2008 and we still have men and women being judged every day for deciding to have something as simple as a tattoo inked on their body. Too large of a portion of America in particular, perceive tattoos as something “bad” or as a sign that the person getting them doesn’t have good judgment. The most typical stereotype of a male with tattoos is one of either a punk rocker or a criminal or a biker. Females that would lower themselves to be tattooed were either biker chicks, punk rockers and of course, have loose morals.

Men and women of various professional backgrounds now get tattoos regularly along with the average tattoo wearer. Tattoos cross all social and economic levels and shows no bias. It is simply used as a freedom of expression in an artist manner. Point blank, that is it. Unfortunately, individuals insist on reading more into it and that is where part of the continuing stigma comes to play. People don’t like to have their preconceived ideas mucked around. It was easier when guys with a tattoo either were in jail or were a biker. Women just weren’t tattooed if they were a “good” girl.

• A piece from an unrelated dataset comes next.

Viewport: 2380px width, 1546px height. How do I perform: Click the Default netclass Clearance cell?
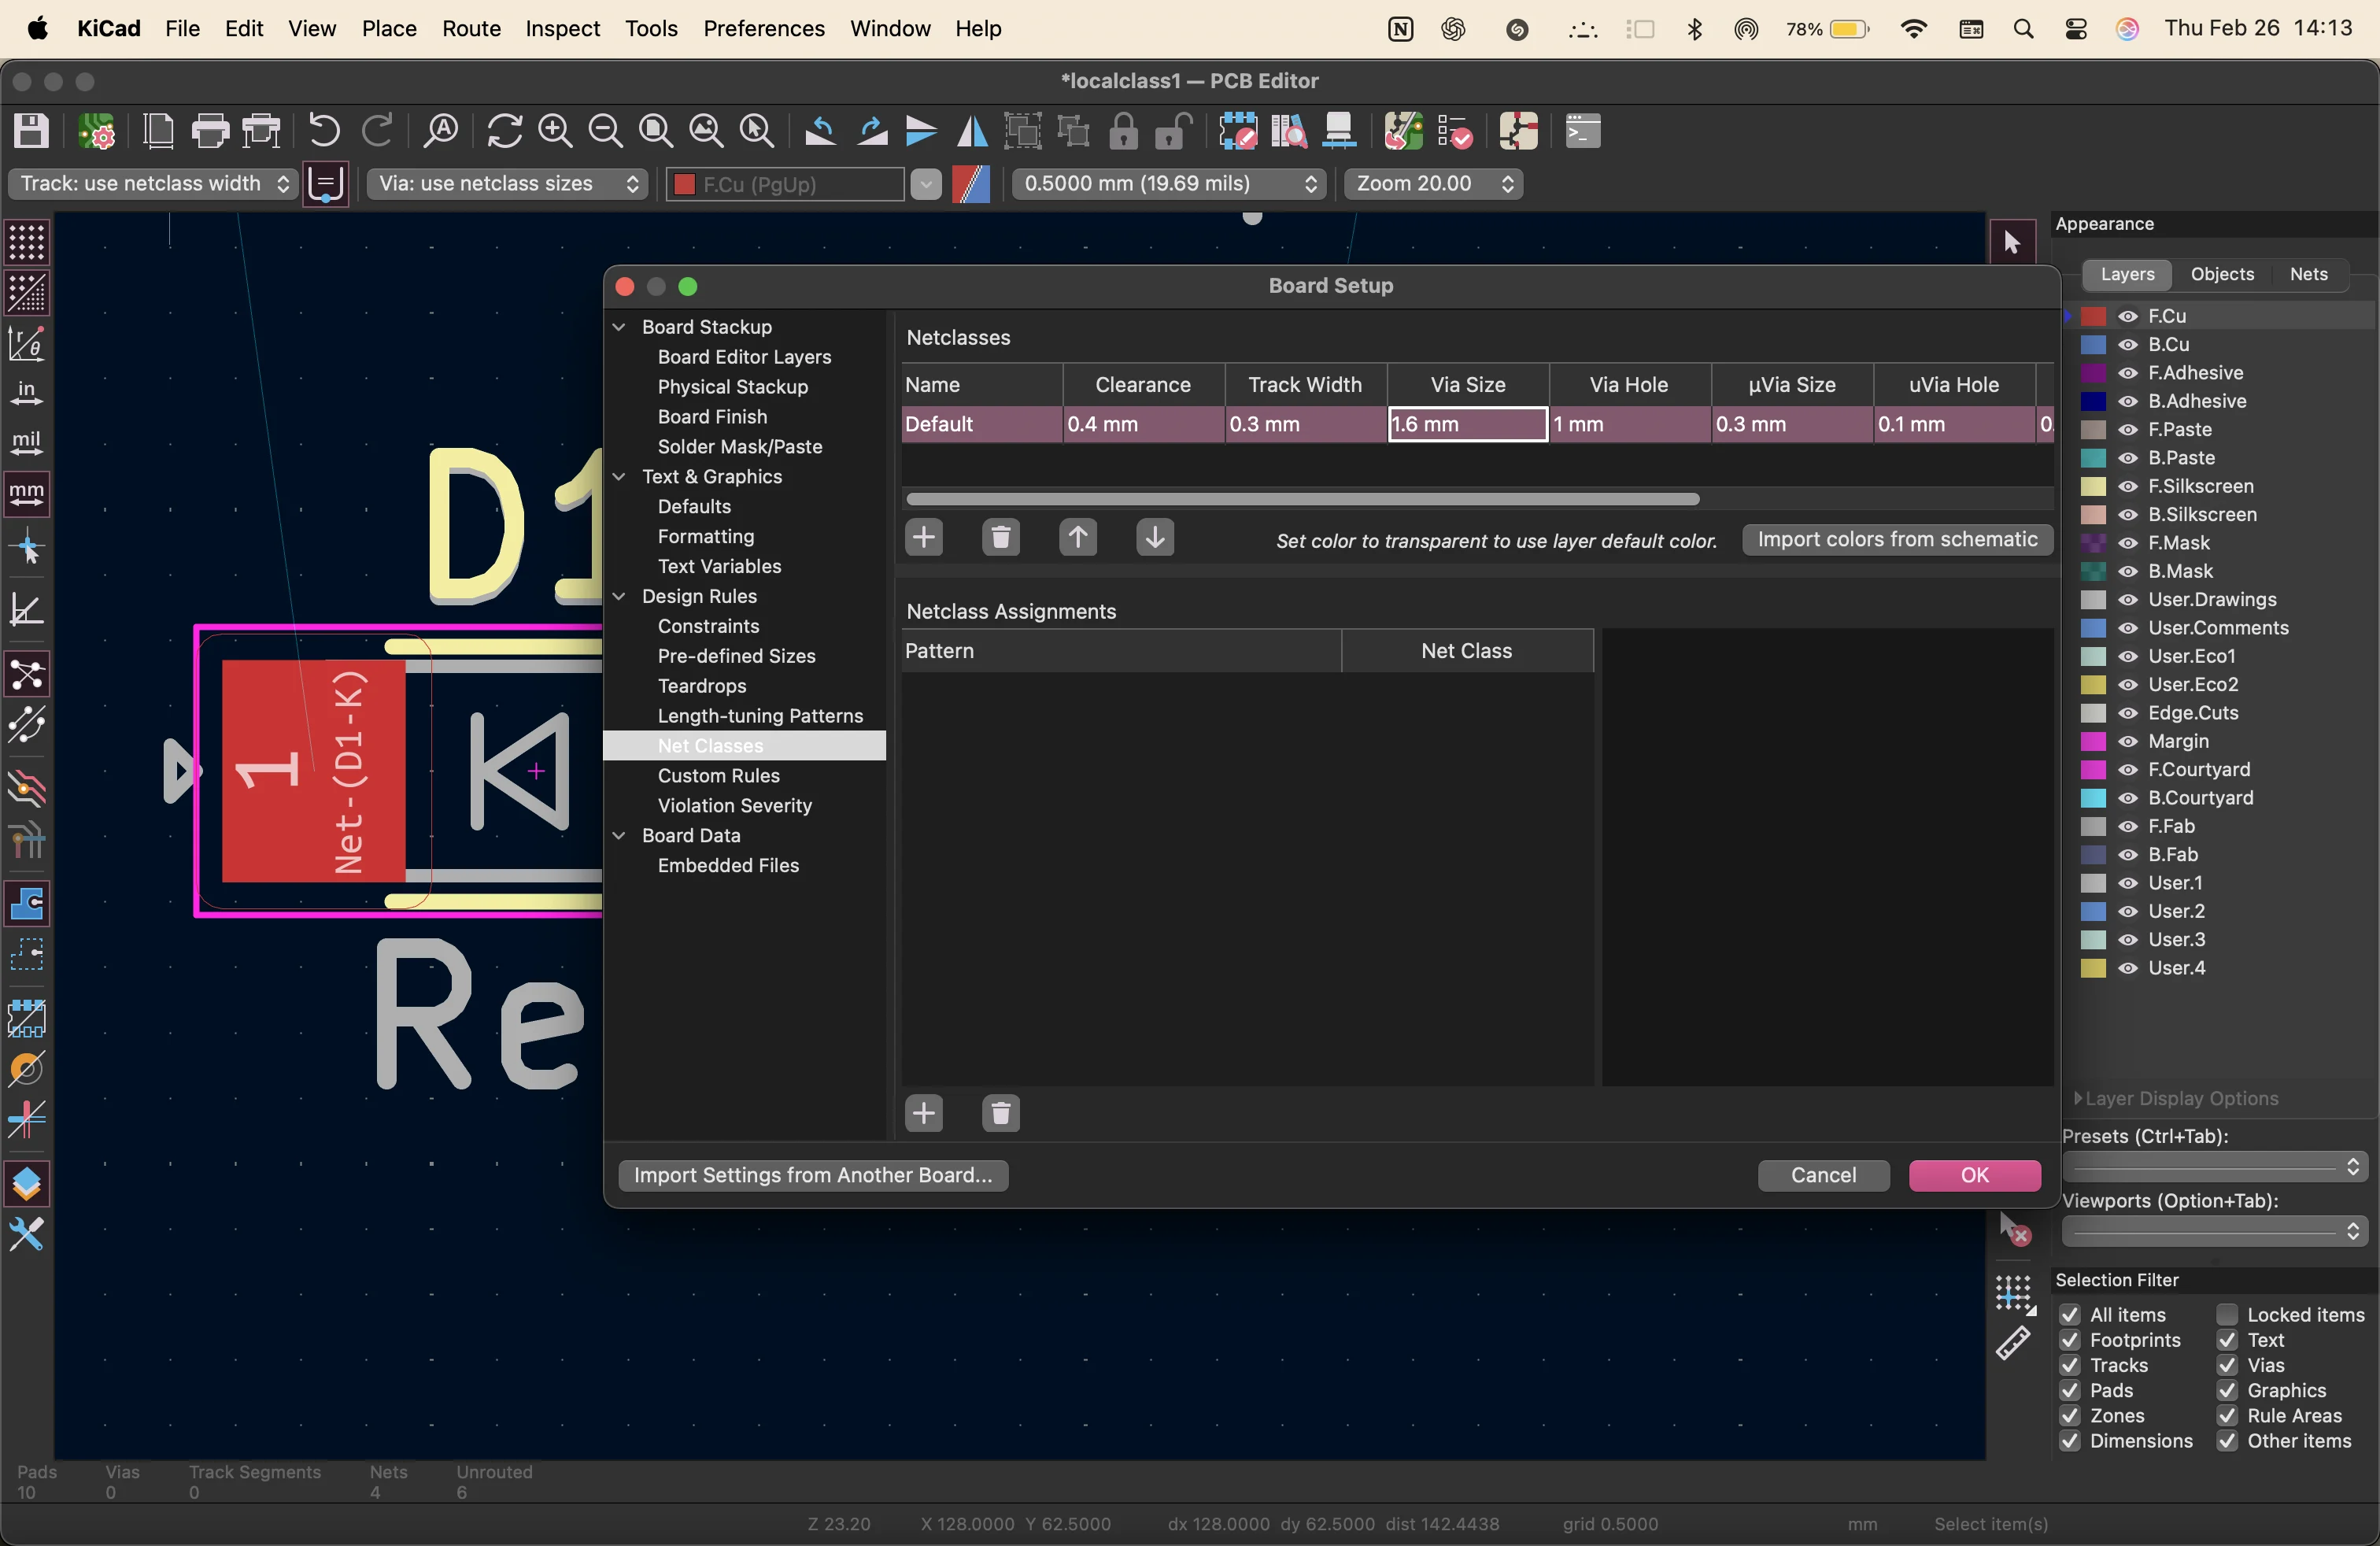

These stereotypes are extremely outdated and asinine now as even mothers and older people are being tattooed. Anyone and everyone are getting them, as there no longer is a “type” to get tattoos. Unfortunately, employers still have a say about the acceptability of tattoos if it is in their dress code. They can say no to visible tattoos as long as they are consistent across the board about it. If you have tattoos that can be covered up, you do have a better chance of being hired in corporate America. Tattoos should not affect your hiring status any more than your color, weight, race or anything else except your ability to do the job. Sadly, ask any over-weight person, or disabled, minority, etc. and those stigmas are still rampant as well.

One of the stereotypes that really pisses me off is the so called “tramp stamp.” Now I am a woman and I have tattoos but I didn’t get mine until I was 50 and no I didn’t get any on my lower back. I detest the notion though that just because a young, cute woman gets a tattoo on the lower part of her back, that it instantly means that she is advertising that she wants, is asking for, sex. She has every right to get this tattoo, just as every man has every right to place a tattoo anywhere he so chooses on his body without the sexist judgment. Now three guesses which sex probably came up with this stereotype? It is wrong and shame on the women that agree with it. Unless the tattoo blatantly states something obviously sexual, don’t read something into it.

These are examples of tattoos that fit these women perfectly and are extremely well done. Under no circumstances could they be considered “tramp stamps” and for people that are in the tattoo community to perpetuate this kind of misconception and stereotyping is wrong and just continues the stigmas that are attached to tattoos that we try and fight.


blue bird

Photos and Tattoo Designs by Daemon Rowanchilde @ Urban Primative

Women should not be afraid of what anyone is going to think about them if they get a tattoo. You should not be judged based on your gender any more than a man is and you should be able to wear your ink as proudly as any man without judgment based on the placement of that ink any more than a man is.

I waited for a long time before getting one and even after my first tattoo. It took three years before I got brave enough to get my first tattoo that I couldn’t cover up and hide from the world. It feels good to go out now and not care what anyone else thinks about my ink. Because it is, my ink, and I got it for me and no one else and that is what took me all these years to learn. You have to tattoo for yourself, not because someone talks you into it, or because they say, “hey get this one, its cool.” You have to choose to tattoo because it is something that draws you to it. You have to choose your ink because it is something that you really want on you for the rest of your life, and hopefully, because it means something to you.

You are the one who decides if you can live with the stereotyping and the stigmas that go with getting a tattoo. They are there and we that have tattoos are shattering these quietly on a daily basis, just by having our tattoos and not being afraid to go out and be seen. Sometimes people look at you funny and you get to decide how you deal with it. I smile, glance at my tattoo and smile bigger then go on my way. Then I think about what and where my next tattoo is going and how that’s going to blow their minds even more and my smile, gets even bigger and they just made my day.